After extracting the μs values from the total measurements, figure 4(a) gives the histograms of the normal and malignant recta. From the figure, we can see that the normal recta tissue has a larger scattering coefficient ranging from 1.09 to 5.41 mm–1 with a mean value of 2.29 mm–1 (std: ± 0.32), while the malignant group shows a lower scattering property and the values ranging from 0.25 to 2.69 mm–1 with a mean value of 1.41 mm–1 (std: ±0.18). To test the statistical significance of the results, the standard error of each fitted parameter (μs) is calculated. From the standard errors, 95% confidence intervals are calculated which are more insightful as uncertainty estimates: if the fitting is repeated on another ROI from the same sample, the best-fit value of the parameter (μs) is expected to fall within these confidence intervals 95 times out of a 100. After calculating, the standard deviation per rectum in the normal group varies from 0.30 to 0.84 mm–1 and the malignant group ranging from 0.27 to 0.49 mm–1. Figure 4(b) shows the statistical significance (P < 0.001) of the two groups by the Student's t-test.
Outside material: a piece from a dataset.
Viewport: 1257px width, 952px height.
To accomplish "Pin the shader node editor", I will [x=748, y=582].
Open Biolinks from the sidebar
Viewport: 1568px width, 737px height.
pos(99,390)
The peri-cancer tissues of recta have also been studied. The scattering coefficient from the extraction of peri-cancer images is found between the normal and malignant recta ranging from 0.43 to 3.34 mm–1 with an average of 1.80 mm–1(std: ± 0.29). To analyze the difference of these three cases, the normalized percentages were calculated and have been shown in table 2.
Table 2.
Ranges of scattering coefficient (mm–1) | Normal Recta | Peri-cancer Recta | Malignant Recta |
---|---|---|---|
0~0.5 | 0 | 1.2% | 1.8% |
0.5~1 | 0 | 6.8% | 14.0% |
1~1.5 | 4.2% | 17.9% | 42% |
1.5~2.0 | 24.1% | 39.5% | 37.5% |
2.0~2.5 | 44% | 26.5% | 3.6% |
2.5~3.0 | 16.1% | 6.8% | 0.9% |
3.0~3.5 | 7.4% | 1.2% | 0 |
3.5~4.0 | 3.0% | 0 | 0 |
4.0–4.5 | 0.3% | 0 | 0 |
From the data given above, we can see that the normal, peri-cancer and malignant recta can be distinguished by the scattering coefficient extracted from OCT images. As a result, it is a promising diagnostic criterion of early recta cancer for clinical practices. Due to the feasibility of endoscopic OCT, the disease can be diagnosed in real time and in vivo, which is an attractive apparatus for clinical medicine.
4. Summary
In this paper, we used the scattering coefficient to quantify the difference between normal and malignant recta. The results show that the malignant recta tissue has a lower scattering property than normal tissue. The scattering coefficient of tissue can be used as a promising diagnostic criterion of early rectal cancer, which has great value for clinical medical applications. Meanwhile, the OCT system can detect diseases in real time and in vivo, which is an attractive apparatus for clinical medicine.
Acknowledgments
This work was partially supported by the Ministry of Science and Technology of China under National Basic Research Program of China (973) grant no. 2010CB327702.